A new report into inclusion and diversity in the UK’s vfx, post and animation sectors shows a BAME workforce roughly in line with the percentage of BAME people in the UK as a whole.
However the report also showed a lower percentage of BAME workers in creative artists jobs and senior management roles. In some sectors, the report found that women were also underrepresented.
UK Screen Alliance in conjunction with Animation UK and Access:VFX published the report built from a survey of more than 1,150 workers.
UK Screen Alliance says the report points to “significant improvement in some respects, but there are areas where action is still required.”
The report documents a significantly higher percentage of ethnic diversity in VFX, post and animation than the overall level of diversity, or lack of it, within the wider film and TV industry.
In VFX, people of colour make up 19% of the workforce. For animation BAME representation is 14% and in post-production it is 18%. All three sectors exceed the 14% UK average percentage for people of colour in the working-age population.
There is a strong bias particularly in VFX, towards the jobs being in London, where the BAME population is 40%, so, says the report “perhaps 18% doesn’t reflect the local community,”

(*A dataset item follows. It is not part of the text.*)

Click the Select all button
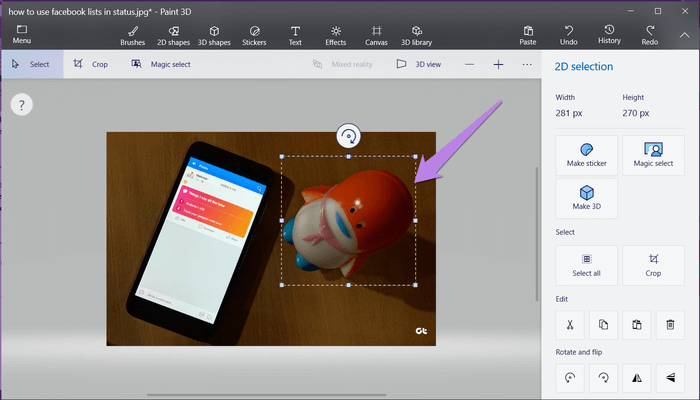 (x=586, y=265)
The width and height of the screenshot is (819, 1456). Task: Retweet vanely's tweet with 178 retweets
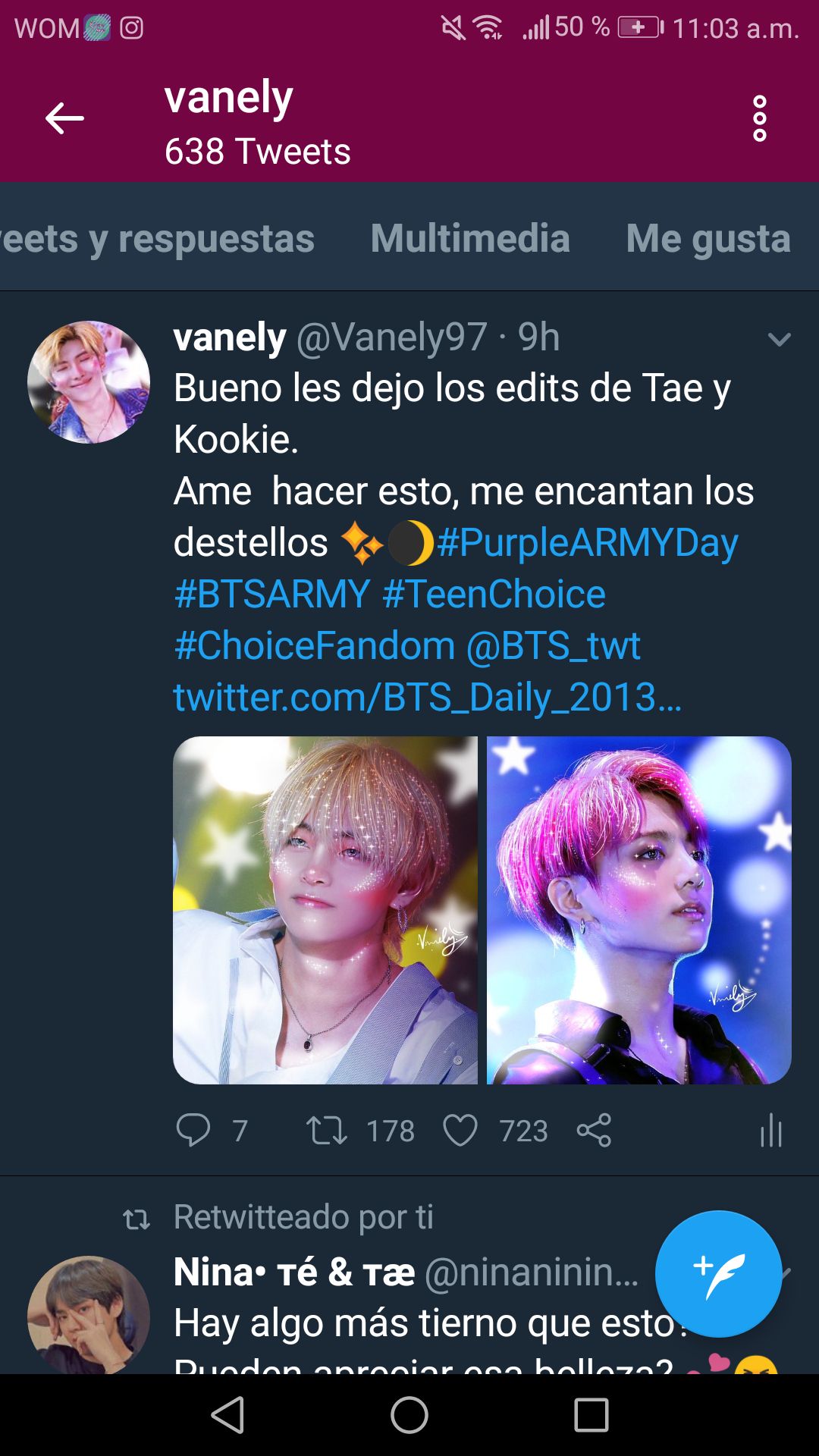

However recruitment in these sectors is not local; it’s global. The UK Screen survey showed that BAME representation was also 18% in the skilled international workforce. Within the British-born workforce, UK Screen found that 48% of recruitment is from the nations and regions. By weighting this recruitment pattern by the percentage of UK BAME workers in the individual regions of the country, UK Screen estimates that the target for proportionate representation of people of colour would be between 16% to 19%, which is exceeded by VFX and only marginally missed by animation and post-production.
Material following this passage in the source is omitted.